Kepala Badan Penelitian dan Pengembangan Industri (BPPI) Kemenperin Doddy Rahadi mengatakan, langkah ini guna meningkatkan nilai tambah sumber daya lokal sehingga memacu perekonomian masyarakat di wilayah sentra produksi.
“Karena motif kulit buaya unik dan eksotis, sehingga cocok menjadi bahan baku produk fesyen. Kualitas kulit buaya turut menentukan tingginya nilai jual, untuk itulah proses penyamakan kulit harus benar-benar diperhatikan,” katanya dilansir dari siaran pers Kemenpeirn.
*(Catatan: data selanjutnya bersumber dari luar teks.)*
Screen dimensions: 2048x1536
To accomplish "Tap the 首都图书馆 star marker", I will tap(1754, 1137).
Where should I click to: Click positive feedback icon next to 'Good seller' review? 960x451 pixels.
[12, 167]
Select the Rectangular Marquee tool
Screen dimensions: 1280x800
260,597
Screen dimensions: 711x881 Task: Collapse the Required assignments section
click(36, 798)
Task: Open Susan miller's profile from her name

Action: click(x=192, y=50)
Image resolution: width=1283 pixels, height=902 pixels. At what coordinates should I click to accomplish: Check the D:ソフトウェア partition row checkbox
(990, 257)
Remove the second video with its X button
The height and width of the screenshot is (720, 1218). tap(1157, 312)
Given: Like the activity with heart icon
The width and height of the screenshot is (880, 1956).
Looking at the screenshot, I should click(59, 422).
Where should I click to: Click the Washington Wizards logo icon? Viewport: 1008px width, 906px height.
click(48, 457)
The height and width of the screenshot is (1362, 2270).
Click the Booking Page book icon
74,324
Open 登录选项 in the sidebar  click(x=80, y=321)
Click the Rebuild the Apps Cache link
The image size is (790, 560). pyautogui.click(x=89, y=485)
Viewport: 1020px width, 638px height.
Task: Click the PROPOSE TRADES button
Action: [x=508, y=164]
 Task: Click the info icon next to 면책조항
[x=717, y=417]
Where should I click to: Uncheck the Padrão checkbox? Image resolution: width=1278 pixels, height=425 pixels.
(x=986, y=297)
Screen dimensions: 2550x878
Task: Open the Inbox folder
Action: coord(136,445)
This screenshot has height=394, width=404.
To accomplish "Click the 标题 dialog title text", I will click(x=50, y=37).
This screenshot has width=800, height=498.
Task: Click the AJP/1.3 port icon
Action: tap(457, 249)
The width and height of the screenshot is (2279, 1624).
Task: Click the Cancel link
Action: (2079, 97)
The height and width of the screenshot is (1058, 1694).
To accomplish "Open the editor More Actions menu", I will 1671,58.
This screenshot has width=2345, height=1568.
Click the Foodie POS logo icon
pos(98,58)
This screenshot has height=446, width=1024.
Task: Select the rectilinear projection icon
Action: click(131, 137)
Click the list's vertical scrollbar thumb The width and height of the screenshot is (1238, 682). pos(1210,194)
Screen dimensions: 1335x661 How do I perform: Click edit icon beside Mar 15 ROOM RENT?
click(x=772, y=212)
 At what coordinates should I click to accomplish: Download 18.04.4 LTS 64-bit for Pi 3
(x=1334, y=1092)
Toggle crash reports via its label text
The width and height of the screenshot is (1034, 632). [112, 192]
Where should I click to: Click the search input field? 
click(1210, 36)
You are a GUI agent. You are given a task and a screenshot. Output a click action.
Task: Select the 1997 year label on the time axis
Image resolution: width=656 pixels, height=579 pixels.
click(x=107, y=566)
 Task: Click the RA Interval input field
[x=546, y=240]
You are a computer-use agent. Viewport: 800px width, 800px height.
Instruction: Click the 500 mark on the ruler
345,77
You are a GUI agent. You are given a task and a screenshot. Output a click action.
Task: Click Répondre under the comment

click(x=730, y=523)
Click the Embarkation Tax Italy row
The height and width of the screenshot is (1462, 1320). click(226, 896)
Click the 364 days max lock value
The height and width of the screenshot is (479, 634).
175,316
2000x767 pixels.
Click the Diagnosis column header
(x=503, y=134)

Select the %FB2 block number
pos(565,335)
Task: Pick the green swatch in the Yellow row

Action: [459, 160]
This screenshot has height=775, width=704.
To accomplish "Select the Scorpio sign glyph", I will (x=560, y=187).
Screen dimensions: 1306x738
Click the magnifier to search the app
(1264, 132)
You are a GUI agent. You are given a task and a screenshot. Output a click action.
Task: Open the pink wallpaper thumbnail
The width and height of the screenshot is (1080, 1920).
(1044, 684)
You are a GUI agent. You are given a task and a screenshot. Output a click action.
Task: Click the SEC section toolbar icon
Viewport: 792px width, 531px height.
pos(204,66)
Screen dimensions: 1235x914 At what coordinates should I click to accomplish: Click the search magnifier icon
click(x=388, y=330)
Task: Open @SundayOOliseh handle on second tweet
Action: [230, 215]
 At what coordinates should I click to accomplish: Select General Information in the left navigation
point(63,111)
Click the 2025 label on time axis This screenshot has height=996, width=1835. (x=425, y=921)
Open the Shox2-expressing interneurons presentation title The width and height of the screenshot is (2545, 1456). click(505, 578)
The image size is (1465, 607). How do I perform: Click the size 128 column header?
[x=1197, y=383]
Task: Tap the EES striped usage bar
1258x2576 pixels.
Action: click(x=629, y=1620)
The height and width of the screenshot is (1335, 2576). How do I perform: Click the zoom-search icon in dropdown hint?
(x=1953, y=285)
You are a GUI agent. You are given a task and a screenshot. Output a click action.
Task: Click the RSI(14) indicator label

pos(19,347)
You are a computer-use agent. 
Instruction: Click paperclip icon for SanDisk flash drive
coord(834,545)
Salah satunya sentra produksi kerajinan kulit buaya adalah Provinsi Papua, khususnya di Kabupaten Mamberamo Raya. Kabupaten ini dialiri oleh tiga sungai besar yang menjadi habitat asli buaya air tawar, yaitu Sungai Mamberamo, Sungai Tariku atau Rouffaer dan Sungai Taritatu atau Idenburg.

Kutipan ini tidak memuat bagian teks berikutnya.